A série de faroeste que acaba de chegar à Netflix e vai te fazer prender a respiração a cada novo episódio

A história de “Os Abandonados“ começa como um desses ecos de poeira que atravessam o faroeste, insinuando que nada ali está realmente morto: nem as disputas por terra, nem a velha fantasia de poder travestida de herança familiar. O curioso é perceber como a série se apropria desse imaginário sem qualquer pudor, tomando a fronteira de 1854 como cenário para um duelo que nunca se contenta em ser apenas confronto entre vizinhos. Desde o primeiro episódio, o enredo deixa evidente que não pretende dialogar com um Oeste épico e idealizado, mas com um mundo em que a ganância tem formas bastante contemporâneas, ainda que cobertas de poeira e rezas. Esse descompasso entre época e intenção funciona como ponto de partida para uma narrativa que busca inquietar mais do que confortar.

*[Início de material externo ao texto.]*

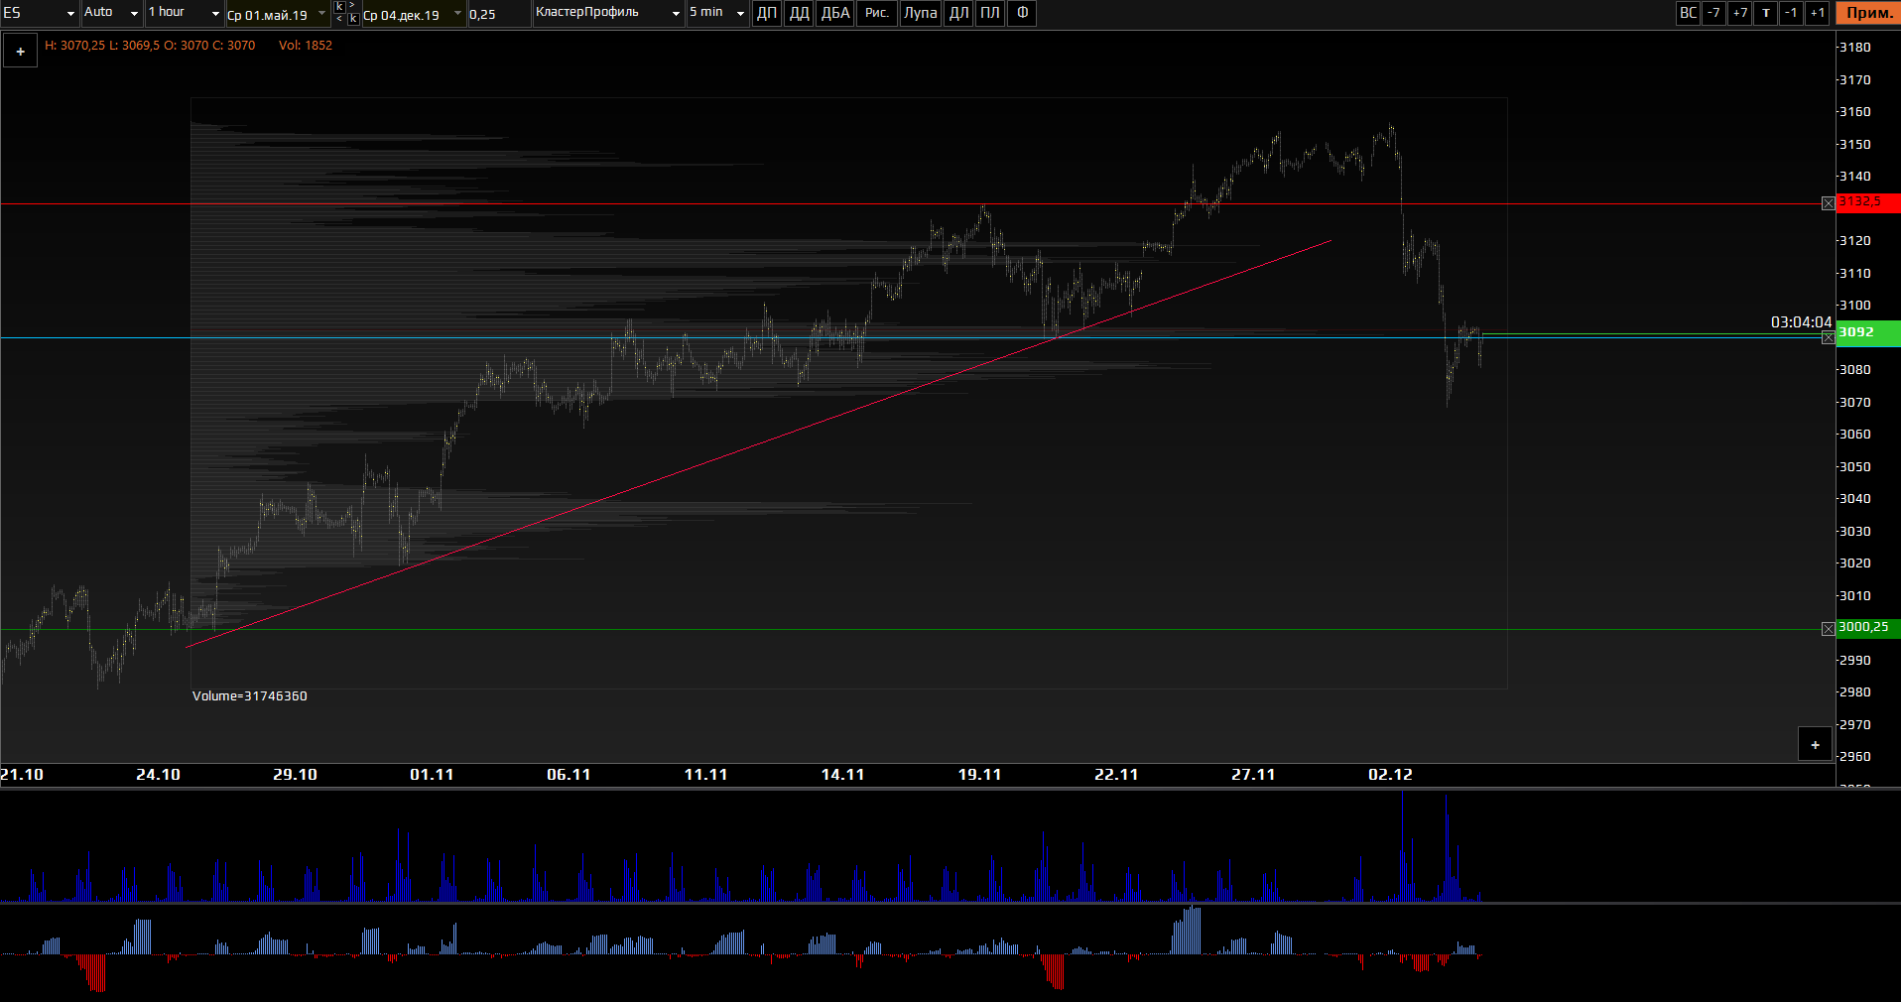The image size is (1901, 1002).
Task: Open the КластерПрофиль chart type dropdown
Action: 608,13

Fiona Nolan, interpretada por Lena Headey, sustenta o centro emocional da série. A personagem governa um rancho construído a duras penas, ao lado de um grupo que ela chama de órfãos, não por piedade, mas por reconhecer naquele pequeno coletivo uma possibilidade de família escolhida. Há beleza na forma como Headey dosa a firmeza com uma devoção que não se confunde com submissão religiosa. A fé de Fiona, apesar de constantemente posta à prova, não tem cheiro de autoengano; ela usa o credo como combustível para resistir às investidas de Constance Van Ness. Gillian Anderson, por sua vez, interpreta Constance com um rigor que às vezes beira a rigidez pétrea. A matriarca enxerga no subsolo prateado de Fiona a chave para preservar o legado dos Van Ness, e a disputa entre as duas cria um tabuleiro onde benevolência e crueldade duelam sem qualquer necessidade de máscaras.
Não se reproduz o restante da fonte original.